◆ Given exercise ◆
Rewrite each line of the material below as a JSON list of strings, one string per line, skipping blank lines. Leave the pictures out.

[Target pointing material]
↓↓↓

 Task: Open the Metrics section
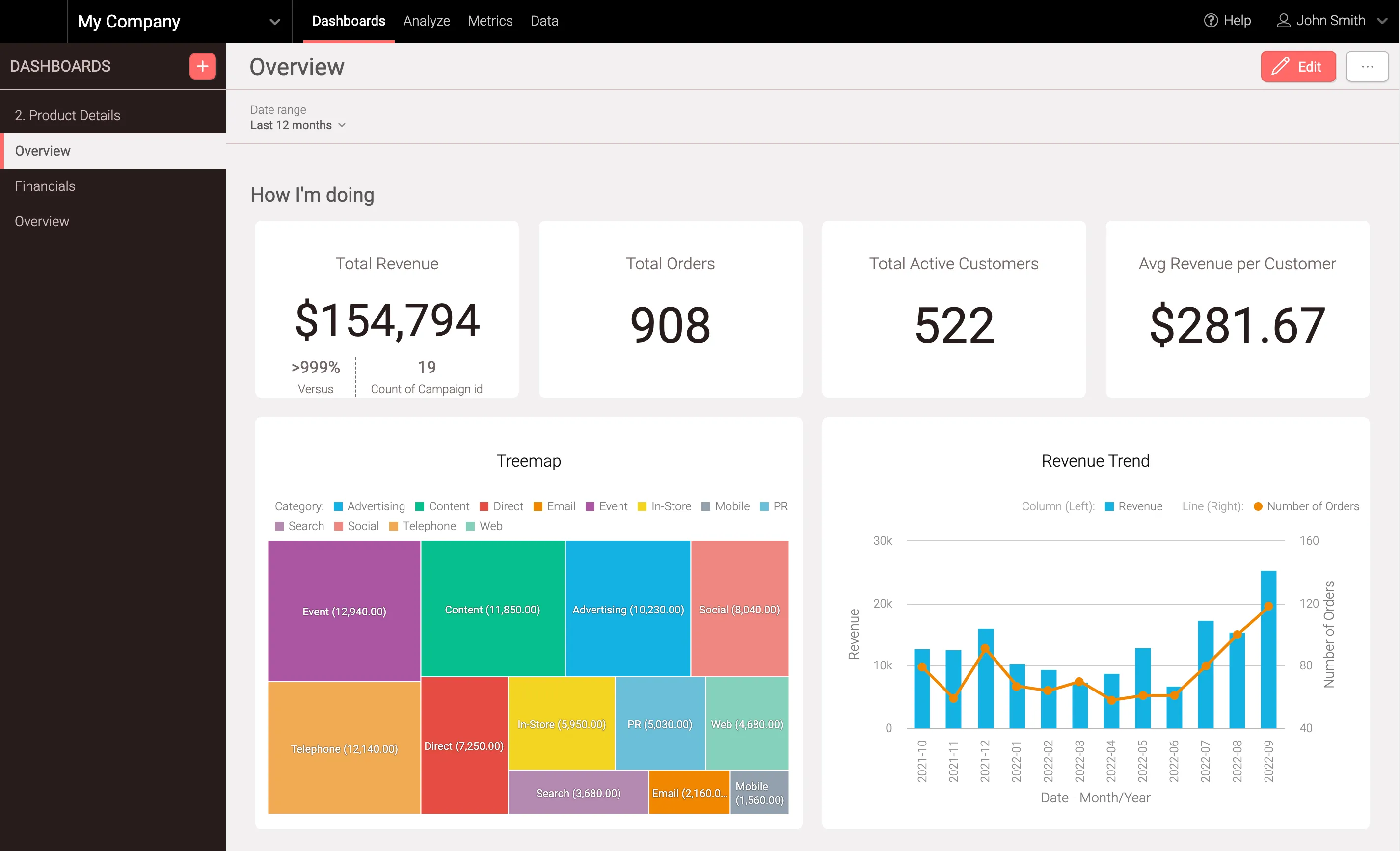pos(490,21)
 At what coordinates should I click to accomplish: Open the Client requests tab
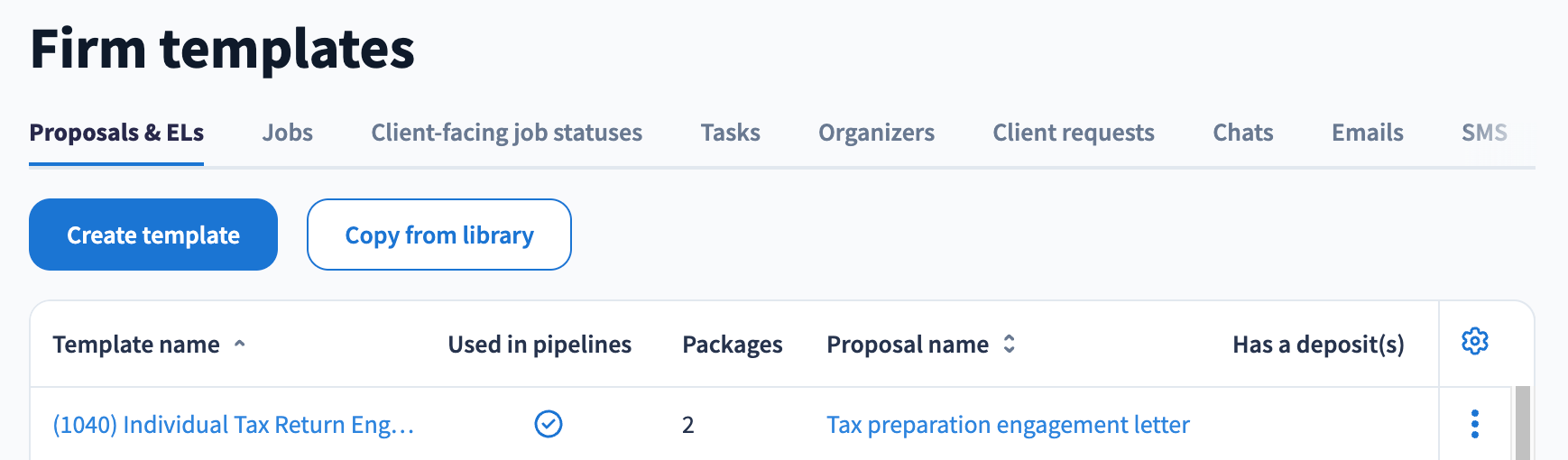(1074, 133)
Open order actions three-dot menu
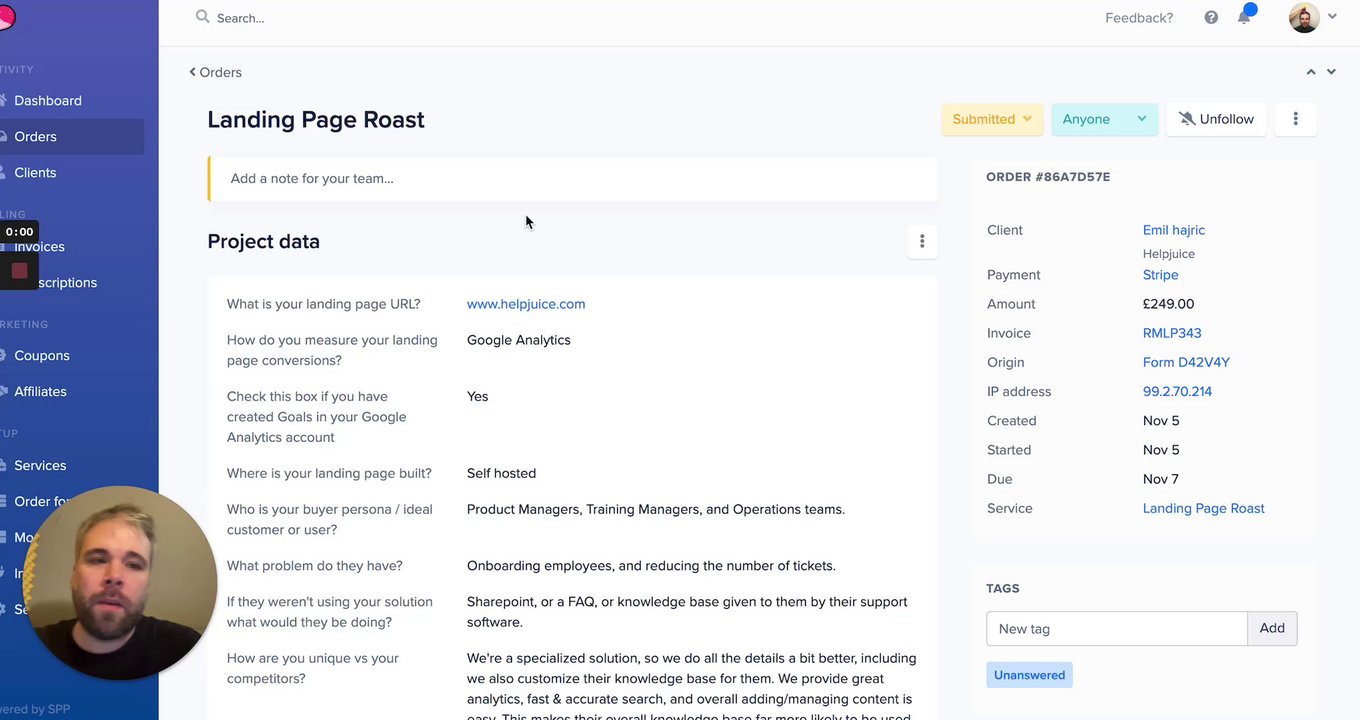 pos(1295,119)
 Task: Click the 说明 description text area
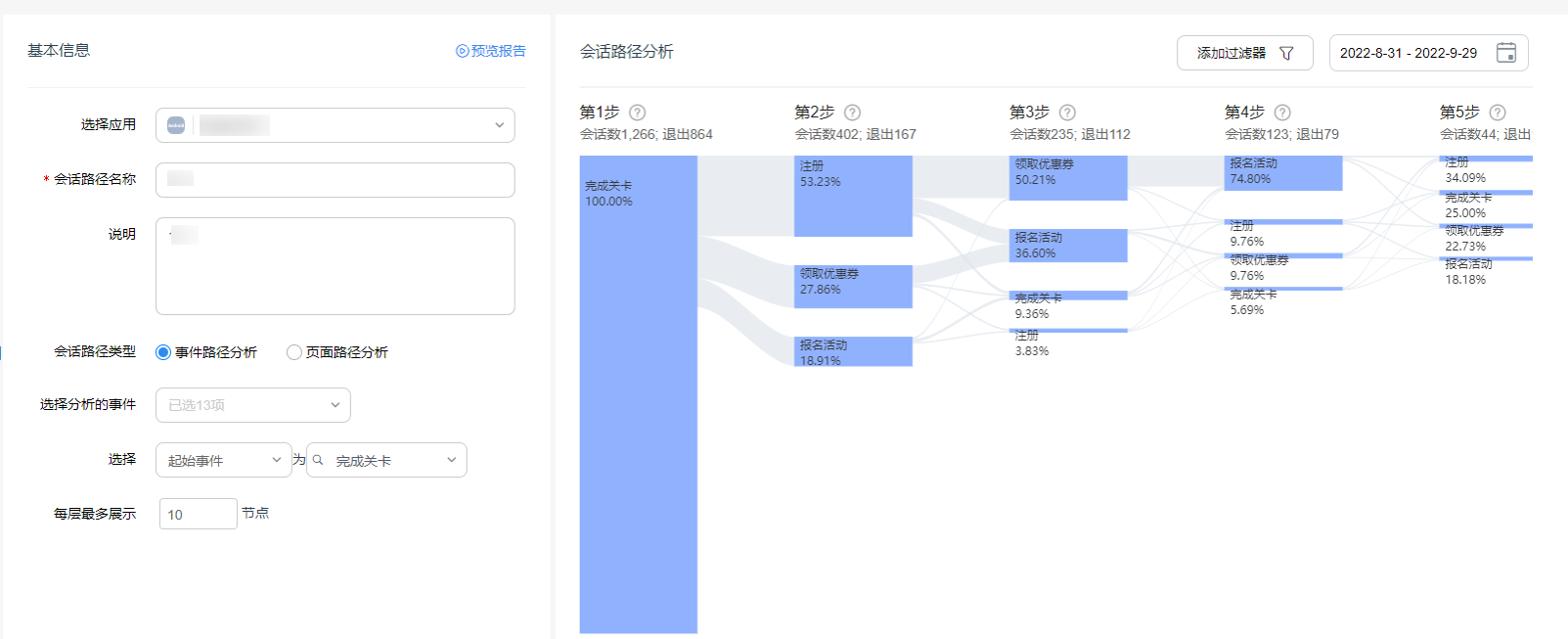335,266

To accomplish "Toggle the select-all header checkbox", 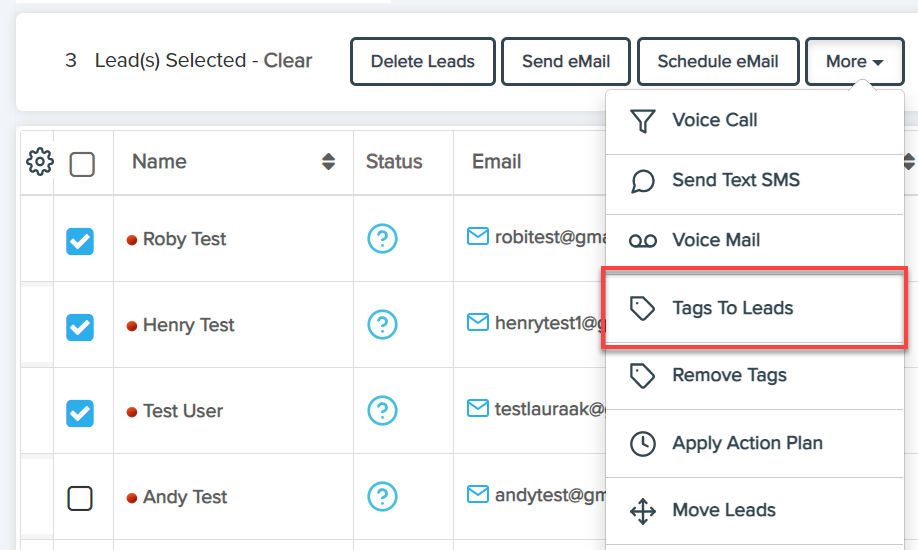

↑↑↑

◆ Solution to this task ◆
[
  " Task: Open the Metrics section",
  "pos(490,21)",
  " At what coordinates should I click to accomplish: Open the Client requests tab",
  "(1074, 133)",
  "Open order actions three-dot menu",
  " pos(1295,119)",
  " Task: Click the 说明 description text area",
  "335,266",
  "To accomplish \"Toggle the select-all header checkbox\", "
]